From the listing below, pull out all lines with "accomplish" in them.

***

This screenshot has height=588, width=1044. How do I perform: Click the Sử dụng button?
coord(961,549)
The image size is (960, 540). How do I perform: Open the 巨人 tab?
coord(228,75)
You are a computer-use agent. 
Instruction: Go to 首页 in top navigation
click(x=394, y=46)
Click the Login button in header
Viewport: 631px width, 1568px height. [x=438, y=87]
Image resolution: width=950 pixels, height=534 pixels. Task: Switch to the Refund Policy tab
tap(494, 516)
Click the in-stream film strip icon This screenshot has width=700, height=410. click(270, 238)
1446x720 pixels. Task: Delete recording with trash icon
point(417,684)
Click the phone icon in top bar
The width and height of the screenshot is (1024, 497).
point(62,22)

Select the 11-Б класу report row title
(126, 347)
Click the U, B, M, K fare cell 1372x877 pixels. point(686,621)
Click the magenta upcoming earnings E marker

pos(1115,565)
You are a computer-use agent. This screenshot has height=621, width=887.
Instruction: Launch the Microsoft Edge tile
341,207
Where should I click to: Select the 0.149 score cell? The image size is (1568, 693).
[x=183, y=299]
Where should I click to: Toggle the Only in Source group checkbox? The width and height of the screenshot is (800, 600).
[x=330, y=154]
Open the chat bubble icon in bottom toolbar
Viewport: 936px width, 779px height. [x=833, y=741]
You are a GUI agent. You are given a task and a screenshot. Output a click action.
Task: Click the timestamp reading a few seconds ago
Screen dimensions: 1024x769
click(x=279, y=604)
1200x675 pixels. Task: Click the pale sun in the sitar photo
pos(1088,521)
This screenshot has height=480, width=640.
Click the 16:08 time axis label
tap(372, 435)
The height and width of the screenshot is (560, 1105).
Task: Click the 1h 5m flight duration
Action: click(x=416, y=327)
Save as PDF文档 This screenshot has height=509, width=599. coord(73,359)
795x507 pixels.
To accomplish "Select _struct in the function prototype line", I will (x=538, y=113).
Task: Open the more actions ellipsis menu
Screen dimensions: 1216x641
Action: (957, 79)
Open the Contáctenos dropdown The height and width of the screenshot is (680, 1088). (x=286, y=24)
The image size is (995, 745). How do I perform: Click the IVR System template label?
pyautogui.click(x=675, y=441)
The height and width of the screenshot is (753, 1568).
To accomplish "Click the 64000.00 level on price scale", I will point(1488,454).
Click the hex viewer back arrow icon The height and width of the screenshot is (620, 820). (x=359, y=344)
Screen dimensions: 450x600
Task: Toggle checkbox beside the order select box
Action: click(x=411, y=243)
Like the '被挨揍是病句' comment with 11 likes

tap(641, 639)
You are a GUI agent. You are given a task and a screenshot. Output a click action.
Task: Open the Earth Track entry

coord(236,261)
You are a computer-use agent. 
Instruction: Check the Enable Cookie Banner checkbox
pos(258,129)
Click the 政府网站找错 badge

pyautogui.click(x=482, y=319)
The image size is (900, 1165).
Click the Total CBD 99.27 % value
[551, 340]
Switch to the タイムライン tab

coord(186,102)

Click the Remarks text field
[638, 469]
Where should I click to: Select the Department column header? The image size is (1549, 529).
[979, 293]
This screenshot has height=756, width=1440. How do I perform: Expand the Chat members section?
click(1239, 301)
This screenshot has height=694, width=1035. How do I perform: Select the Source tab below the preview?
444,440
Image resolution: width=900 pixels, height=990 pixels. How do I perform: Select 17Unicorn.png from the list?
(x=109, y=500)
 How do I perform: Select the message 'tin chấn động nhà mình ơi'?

***

SOLUTION TO THE EXERCISE -
To accomplish "Select _struct in the function prototype line", I will (x=538, y=113).
To accomplish "Click the 64000.00 level on price scale", I will point(1488,454).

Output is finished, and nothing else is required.